Just take some Band-Aids for blisters. To rent a skiff, write to Mark Annand, Constable’s Boathouse, 15 Thames St., Hampton, Middlesex TW12 2EW, England.
You normally rent a skiff at Hampton and row upstream, but you can sometimes arrange a hire from Oxford for a small surcharge. The best time to go is slightly off season--in May or June or after the beginning of September. Weekly rates for a camping skiff are around $150, but rates vary.
Hampton is a short bus ride from Heathrow Airport, or you can take the underground into London, then a British Rail train from Waterloo to Hampton. Constable’s will send you a map to find them; they are five minutes from the station.

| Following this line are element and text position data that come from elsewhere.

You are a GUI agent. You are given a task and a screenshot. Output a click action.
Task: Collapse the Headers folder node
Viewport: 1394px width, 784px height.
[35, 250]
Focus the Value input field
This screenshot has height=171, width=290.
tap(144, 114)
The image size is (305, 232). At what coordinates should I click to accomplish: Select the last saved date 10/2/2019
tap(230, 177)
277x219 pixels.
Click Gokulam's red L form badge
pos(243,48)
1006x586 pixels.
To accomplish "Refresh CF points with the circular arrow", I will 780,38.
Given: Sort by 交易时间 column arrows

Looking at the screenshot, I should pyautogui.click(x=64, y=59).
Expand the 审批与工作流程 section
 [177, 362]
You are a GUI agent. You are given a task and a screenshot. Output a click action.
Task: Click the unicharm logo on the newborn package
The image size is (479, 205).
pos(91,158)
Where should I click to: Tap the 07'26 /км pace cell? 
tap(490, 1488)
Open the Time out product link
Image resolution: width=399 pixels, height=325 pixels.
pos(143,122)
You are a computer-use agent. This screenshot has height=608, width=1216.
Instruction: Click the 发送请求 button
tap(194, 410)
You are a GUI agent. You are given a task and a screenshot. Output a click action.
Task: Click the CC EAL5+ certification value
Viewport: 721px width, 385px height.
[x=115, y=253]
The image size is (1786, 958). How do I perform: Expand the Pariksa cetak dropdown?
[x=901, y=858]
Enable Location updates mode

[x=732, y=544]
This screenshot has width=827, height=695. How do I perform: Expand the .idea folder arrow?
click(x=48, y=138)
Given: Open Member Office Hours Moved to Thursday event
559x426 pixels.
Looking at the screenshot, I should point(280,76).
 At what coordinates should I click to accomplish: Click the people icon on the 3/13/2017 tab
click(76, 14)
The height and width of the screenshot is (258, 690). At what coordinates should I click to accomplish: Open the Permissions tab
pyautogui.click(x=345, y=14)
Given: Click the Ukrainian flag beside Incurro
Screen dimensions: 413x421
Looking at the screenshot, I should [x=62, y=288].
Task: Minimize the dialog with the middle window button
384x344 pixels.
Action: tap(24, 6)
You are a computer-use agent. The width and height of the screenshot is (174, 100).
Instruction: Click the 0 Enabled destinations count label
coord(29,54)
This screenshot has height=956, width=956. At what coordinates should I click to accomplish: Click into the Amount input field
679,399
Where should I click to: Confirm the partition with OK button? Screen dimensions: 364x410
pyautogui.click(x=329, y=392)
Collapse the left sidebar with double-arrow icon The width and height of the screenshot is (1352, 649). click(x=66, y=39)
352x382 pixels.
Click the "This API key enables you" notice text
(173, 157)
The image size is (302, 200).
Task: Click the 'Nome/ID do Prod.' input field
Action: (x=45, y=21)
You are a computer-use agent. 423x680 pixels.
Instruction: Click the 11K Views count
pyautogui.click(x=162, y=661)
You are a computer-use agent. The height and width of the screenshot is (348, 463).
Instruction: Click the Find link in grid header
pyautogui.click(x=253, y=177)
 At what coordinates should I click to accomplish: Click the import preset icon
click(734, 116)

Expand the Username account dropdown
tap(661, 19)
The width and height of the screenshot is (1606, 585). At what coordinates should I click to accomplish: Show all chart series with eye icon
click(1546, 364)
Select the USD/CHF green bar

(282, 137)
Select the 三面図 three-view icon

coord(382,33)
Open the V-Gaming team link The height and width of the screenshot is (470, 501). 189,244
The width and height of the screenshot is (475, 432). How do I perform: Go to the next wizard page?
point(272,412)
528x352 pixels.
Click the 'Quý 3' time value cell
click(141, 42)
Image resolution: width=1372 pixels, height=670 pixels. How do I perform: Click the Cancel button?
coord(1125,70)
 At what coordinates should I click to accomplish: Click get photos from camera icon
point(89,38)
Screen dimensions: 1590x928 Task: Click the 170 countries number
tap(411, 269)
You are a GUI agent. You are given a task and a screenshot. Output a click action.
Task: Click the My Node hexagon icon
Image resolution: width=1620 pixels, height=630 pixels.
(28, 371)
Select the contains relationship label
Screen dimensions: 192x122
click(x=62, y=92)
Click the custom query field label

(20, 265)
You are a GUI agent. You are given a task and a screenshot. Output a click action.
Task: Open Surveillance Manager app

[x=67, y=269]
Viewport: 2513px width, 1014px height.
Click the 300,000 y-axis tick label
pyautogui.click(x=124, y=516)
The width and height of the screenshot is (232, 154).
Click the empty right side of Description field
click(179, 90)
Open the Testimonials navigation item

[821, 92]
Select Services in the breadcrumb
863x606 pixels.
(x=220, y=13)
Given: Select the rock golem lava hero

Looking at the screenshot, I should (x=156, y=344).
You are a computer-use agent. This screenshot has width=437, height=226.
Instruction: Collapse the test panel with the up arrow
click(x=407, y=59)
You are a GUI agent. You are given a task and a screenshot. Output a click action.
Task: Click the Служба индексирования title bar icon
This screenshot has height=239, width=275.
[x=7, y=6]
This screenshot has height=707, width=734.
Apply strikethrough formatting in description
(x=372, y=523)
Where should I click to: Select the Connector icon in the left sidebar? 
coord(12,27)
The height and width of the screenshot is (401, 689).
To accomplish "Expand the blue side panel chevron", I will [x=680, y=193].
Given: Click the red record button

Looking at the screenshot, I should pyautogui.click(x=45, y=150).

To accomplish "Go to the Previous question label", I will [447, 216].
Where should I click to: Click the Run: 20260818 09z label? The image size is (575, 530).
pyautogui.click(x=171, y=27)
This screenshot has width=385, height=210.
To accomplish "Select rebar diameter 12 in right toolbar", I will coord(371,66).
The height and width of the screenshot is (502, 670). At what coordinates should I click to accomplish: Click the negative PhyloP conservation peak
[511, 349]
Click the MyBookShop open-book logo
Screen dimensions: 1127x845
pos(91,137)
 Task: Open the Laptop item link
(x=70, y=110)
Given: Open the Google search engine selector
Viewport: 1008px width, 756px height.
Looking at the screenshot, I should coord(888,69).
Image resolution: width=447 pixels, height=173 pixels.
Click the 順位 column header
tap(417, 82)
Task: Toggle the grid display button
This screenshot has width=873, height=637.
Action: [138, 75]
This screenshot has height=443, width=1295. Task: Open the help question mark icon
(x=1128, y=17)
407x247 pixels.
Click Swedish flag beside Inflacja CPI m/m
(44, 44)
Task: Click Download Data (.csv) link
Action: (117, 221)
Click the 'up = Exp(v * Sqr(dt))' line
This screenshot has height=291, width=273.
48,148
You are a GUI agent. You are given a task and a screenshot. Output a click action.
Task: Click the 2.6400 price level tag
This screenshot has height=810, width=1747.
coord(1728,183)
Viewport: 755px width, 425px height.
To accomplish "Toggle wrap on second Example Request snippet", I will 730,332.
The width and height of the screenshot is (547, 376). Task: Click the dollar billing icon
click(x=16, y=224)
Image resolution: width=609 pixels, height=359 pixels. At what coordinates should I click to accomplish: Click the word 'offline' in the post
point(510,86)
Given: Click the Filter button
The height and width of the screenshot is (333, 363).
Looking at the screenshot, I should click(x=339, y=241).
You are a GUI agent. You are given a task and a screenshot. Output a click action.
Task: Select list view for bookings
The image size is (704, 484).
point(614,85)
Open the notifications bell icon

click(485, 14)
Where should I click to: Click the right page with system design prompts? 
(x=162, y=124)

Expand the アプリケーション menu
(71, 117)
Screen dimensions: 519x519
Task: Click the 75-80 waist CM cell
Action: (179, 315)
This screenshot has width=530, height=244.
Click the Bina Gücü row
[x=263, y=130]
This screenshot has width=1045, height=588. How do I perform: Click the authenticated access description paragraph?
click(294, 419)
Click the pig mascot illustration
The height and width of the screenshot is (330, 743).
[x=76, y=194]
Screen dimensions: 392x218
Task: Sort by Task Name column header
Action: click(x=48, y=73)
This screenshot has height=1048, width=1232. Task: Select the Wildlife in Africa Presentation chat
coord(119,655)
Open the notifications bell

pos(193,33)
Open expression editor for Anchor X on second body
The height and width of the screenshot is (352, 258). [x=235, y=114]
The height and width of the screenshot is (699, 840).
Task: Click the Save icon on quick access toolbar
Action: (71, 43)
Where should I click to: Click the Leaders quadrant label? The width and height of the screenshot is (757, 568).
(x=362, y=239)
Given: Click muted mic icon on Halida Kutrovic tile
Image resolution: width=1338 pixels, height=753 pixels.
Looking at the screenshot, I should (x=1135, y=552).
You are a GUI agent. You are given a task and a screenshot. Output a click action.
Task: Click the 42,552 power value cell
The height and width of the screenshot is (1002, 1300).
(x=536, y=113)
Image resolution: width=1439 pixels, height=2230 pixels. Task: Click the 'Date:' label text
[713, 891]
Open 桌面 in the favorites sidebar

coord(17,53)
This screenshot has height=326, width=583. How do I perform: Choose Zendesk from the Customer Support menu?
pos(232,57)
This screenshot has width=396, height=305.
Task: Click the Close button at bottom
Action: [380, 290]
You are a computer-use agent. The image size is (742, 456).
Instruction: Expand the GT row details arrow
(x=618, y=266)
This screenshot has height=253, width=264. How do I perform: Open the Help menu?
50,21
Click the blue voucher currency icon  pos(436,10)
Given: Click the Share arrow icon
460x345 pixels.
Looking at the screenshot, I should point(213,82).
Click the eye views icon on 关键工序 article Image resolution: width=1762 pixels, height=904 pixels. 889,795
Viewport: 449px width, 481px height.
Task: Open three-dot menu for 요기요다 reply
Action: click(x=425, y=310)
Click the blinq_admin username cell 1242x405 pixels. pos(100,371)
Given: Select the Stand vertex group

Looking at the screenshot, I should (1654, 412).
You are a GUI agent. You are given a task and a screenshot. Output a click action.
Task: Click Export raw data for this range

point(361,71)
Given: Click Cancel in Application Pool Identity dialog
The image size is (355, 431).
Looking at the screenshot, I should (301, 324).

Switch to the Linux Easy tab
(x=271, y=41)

Three books make the trip much more interesting:
“The Ordnance Survey Guide to the River Thames,” Robert Nicholson Publications, London, is an excellent reach-by-reach guide when you are on the river. The maps are superbly detailed.
“A Thames Companion” by Mari Prichard and Humphrey Carter, Oxford University Press, Oxford, is wonderful background reading. This is the book your companion should entertain you with along the way when the head winds are strong.
“Three Men in a Boat (Not to Mention the Dog)” by Jerome K. Jerome is still in print in English bookstores. It will make you chuckle time and time again.